Entre la mairie et l’église se dresse un beffroi de style gothique flamboyant, élevé entre 1858-1862, par l’architecte Théodore Ballu, dans le style de ceux du nord de la France. Pris souvent par erreur pour le clocher de l’église. Haut de 38m, il se compose de quatre étages inégaux. La base carrée est percée d’un portail à voussures ornées de rinceaux, surmontée d’une arcature infléchie encadrée de deux pinacles en ronde-bosse. Le premier étage est percé de deux fenêtres en ogive qui enchâssent une niche abritant l’effigie de saint Germain, évêque d’Auxerre. Les vitraux sont l’œuvre d’Eugène Stanislas Oudinot, Le Mauvais riche et la Résurrection de Lazare. A ce niveau la statuaire est abondante : saint Landry, saint Denis, le roi Childebert, Clovis, Pépin le Bref, Philippe Auguste, Saint-Louis, Hugues Capet, Charlemagne, Dagobert.
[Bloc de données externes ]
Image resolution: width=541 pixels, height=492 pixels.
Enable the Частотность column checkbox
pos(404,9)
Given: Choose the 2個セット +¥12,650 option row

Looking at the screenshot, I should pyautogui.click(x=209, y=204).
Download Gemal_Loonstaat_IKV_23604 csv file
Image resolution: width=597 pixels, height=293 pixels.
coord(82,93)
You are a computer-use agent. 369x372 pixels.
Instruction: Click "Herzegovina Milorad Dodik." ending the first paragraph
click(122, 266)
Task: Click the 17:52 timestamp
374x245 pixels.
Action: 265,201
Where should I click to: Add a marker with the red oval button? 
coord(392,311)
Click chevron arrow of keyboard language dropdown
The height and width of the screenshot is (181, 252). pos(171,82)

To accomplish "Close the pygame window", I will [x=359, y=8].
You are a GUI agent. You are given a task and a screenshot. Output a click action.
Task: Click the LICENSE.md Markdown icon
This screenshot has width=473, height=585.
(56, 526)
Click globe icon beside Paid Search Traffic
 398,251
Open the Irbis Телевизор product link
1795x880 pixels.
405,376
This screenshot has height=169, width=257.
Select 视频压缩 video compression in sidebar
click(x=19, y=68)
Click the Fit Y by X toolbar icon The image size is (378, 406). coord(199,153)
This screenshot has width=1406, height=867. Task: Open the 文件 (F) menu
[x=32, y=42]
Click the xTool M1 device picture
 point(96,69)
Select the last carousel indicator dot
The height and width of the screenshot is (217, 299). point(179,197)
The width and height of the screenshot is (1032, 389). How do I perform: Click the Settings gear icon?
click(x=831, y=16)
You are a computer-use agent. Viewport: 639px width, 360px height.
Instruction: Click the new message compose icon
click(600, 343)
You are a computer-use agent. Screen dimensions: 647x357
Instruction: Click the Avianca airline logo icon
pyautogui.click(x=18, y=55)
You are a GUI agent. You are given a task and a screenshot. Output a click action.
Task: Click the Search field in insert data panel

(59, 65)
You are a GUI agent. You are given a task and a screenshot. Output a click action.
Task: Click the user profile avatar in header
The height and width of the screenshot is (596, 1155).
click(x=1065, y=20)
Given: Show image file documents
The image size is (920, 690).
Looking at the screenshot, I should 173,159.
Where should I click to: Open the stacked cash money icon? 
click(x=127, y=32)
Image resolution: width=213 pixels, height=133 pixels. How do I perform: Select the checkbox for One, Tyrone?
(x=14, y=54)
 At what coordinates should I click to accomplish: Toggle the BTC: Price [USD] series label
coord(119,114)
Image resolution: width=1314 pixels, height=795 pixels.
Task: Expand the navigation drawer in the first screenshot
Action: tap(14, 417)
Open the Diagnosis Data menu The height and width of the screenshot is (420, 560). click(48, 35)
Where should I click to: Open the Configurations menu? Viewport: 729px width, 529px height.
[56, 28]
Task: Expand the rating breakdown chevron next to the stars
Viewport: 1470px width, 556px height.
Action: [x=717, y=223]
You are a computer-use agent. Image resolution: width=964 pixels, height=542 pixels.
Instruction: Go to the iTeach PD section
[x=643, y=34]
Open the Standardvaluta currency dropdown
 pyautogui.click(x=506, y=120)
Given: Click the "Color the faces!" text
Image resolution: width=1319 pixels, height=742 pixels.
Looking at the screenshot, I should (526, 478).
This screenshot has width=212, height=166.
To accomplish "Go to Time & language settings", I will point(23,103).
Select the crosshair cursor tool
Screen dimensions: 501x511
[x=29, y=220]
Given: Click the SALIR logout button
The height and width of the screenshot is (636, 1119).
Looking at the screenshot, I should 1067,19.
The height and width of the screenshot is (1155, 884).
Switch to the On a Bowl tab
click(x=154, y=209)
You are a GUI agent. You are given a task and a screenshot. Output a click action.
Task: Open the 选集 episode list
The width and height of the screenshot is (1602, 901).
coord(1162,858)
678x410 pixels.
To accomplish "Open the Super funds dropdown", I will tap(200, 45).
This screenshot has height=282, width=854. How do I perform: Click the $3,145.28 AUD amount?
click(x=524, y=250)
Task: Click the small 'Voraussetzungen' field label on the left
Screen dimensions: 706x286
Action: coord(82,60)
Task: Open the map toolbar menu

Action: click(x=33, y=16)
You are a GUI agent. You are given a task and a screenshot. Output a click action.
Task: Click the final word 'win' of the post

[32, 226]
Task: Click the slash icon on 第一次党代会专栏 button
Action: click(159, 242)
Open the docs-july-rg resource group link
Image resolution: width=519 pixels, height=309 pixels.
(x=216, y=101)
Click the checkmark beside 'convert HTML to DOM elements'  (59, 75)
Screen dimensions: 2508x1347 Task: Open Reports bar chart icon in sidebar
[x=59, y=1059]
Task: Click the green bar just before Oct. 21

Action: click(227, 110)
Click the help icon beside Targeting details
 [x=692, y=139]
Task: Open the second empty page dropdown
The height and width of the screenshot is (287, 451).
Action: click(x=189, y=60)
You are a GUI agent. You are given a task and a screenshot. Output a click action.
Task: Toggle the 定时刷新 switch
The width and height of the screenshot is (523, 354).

Au second étage, trois cadrans sont disposés : une horloge au cadran d’émail bleu à lettres d’or, un baromètre et un thermomètre. Quant au dernier étage, il s’inscrit dans un plan octogonal et est percé de hautes fenêtres formant abat-son. Une tourelle placée contre la façade arrière, permet d’atteindre le 3e étage via un escalier à vis, et de poursuivre sa progression vers la plate-forme à balustrade par des escaliers en bois et en métal. Le beffroi est décoré de gargouilles, de pilastres avec arcs-boutants (3e étage), de baies ogivales à meneaux. Il est relié à la mairie et à l’église par deux pans de murs percés chacun d’une grande porte ogivale. Le beffroi-campanile possède un carillon parmi les plus complets et les plus parfaits de France. Il compte 38 cloches (trois gammes chromatiques). Installé en 1884, il fonctionna jusqu’en 1975. Date à laquelle il dut être entièrement restauré. Depuis il se fait entendre à heures régulières et, chaque mercredi, à 14h30, le carillonneur Renaud Gagneux réalise un concert attirant les promeneurs.